Calais, France
‘The British government is not turning anybody around,’ Priti Patel told her French counterpart last weekend. ‘Ukrainian refugees are welcome in the UK.’ She doubled down on her claims in the House of Commons on Monday: ‘It is wrong to say that we are just turning people back; we are absolutely not.’ You don’t have to spend long in Calais to disprove the Home Secretary’s claims. As we checked into our hotel at 1.30 a.m. on Tuesday, we saw seven Ukrainian refugees resting on the couches in the lobby.
There was nothing eye-catching about the group, apart from their obvious weariness and the pile of Ukrainian passports and documents on the table in front of them. We met Mohamed and his wife, Tanya, who left Kiev with their daughter when Russia began its invasion of Ukraine. Mohamed studied at Brighton University in 2014 and the family speak English, so they wanted to go to Britain. They travelled through Bratislava, then Vienna, Munich and Paris, but here the journey stopped. French border officials ‘told us you’re not allowed to enter the train because you have to get a visa to reach London’. They were turned around then. They travelled to Calais, hoping they’d have better luck at the ferry port, but so far they continue to be turned back.

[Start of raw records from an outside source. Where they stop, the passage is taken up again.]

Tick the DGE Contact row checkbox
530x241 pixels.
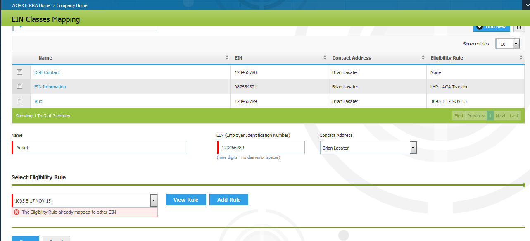(x=19, y=72)
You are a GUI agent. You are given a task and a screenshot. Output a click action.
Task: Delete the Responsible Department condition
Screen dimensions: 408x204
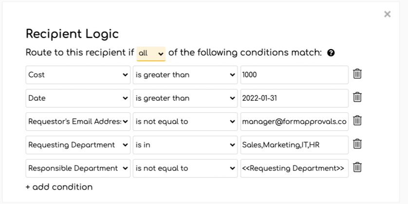click(357, 167)
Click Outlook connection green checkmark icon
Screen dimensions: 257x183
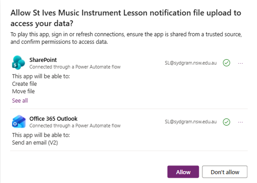point(227,122)
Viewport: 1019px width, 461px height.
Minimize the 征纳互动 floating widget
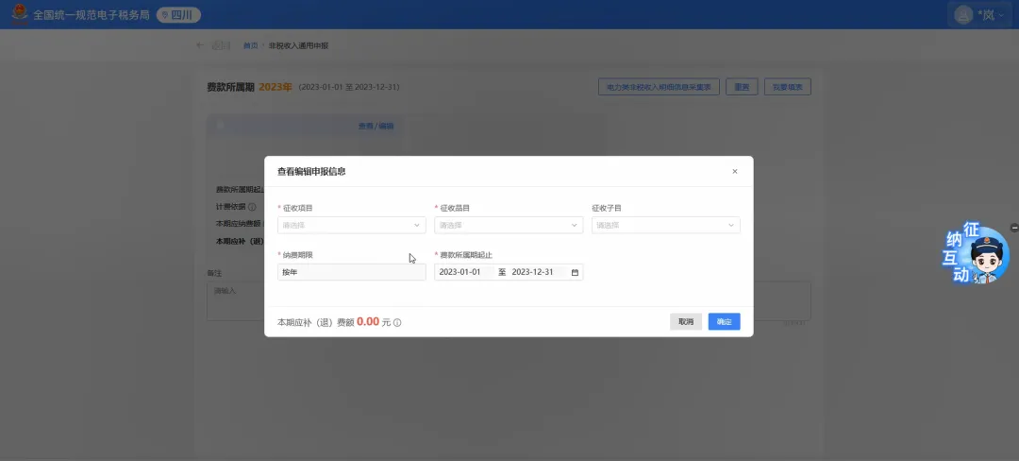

They were running out of cash and were in the hotel lobby because they couldn’t afford rooms. ‘Our bank card doesn’t work,’ Mohamed said. ‘Most Ukrainian bank cards don’t work here.’ It’s a common theme among the refugees we spoke to: the lifestyles they enjoyed at home a mere four weeks ago are not affordable here. ‘I had to find a hotel,’ said one young Ukrainian woman, ‘and the cheapest one was €60. And for Ukraine, that’s like a huge amount of money.